Known as brain plasticity, this function enhanced by positive thoughts stimulates growth, cognition, creativity, attentiveness, and ability. “When you’re stressed out, small parts of your brain are working very hard,” Dr. Aubele-Futch says. “But if you’re calm, happy, and relaxed, your brain makes connections.” This is easier said than done, right? Well, consider her simple suggestions for inspiring more happiness in your daily life:
Have a mantra. Muhammad Ali had mantras: I’m the greatest, and Float like a butterfly, sting like a bee. And we all know how successful he was. “Athletes often repeat a positive phrase while training,” says Dr. Aubele-Futch. “It can make you feel powerful, strong, and happy.”

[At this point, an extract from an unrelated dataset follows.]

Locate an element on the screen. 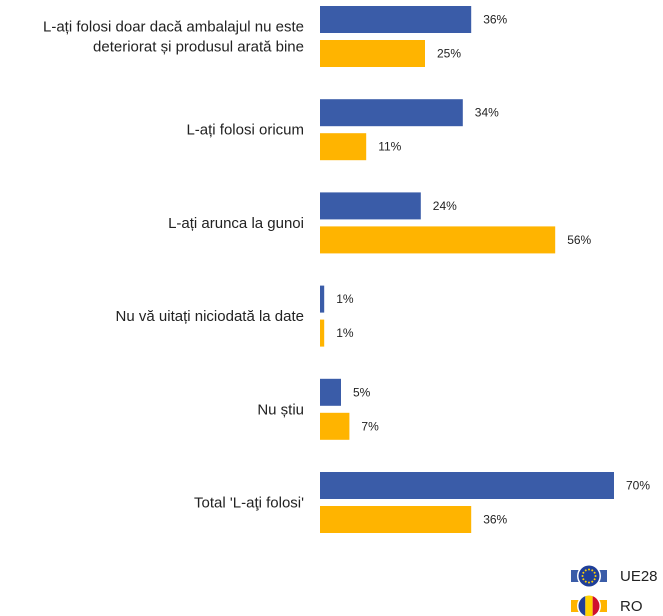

Make time for things you love. Return to activities you enjoy, such as horseback riding, dancing, or singing. Or follow your curiosity try something new. It doesn’t have to be productive (though that’s great, too). It could be as simple as finishing a new puzzle or learning to play chess. Find activities that make you feel genuinely happy to build endorphins.
Imagine your happiness. Think about doing whatever makes you happy. “Your brain has a difficult time separating imagination from reality,” says Dr. Aubele-Futch. “Go in a quiet room and visualize the activity it can reduce your stress and over time increase your happiness.”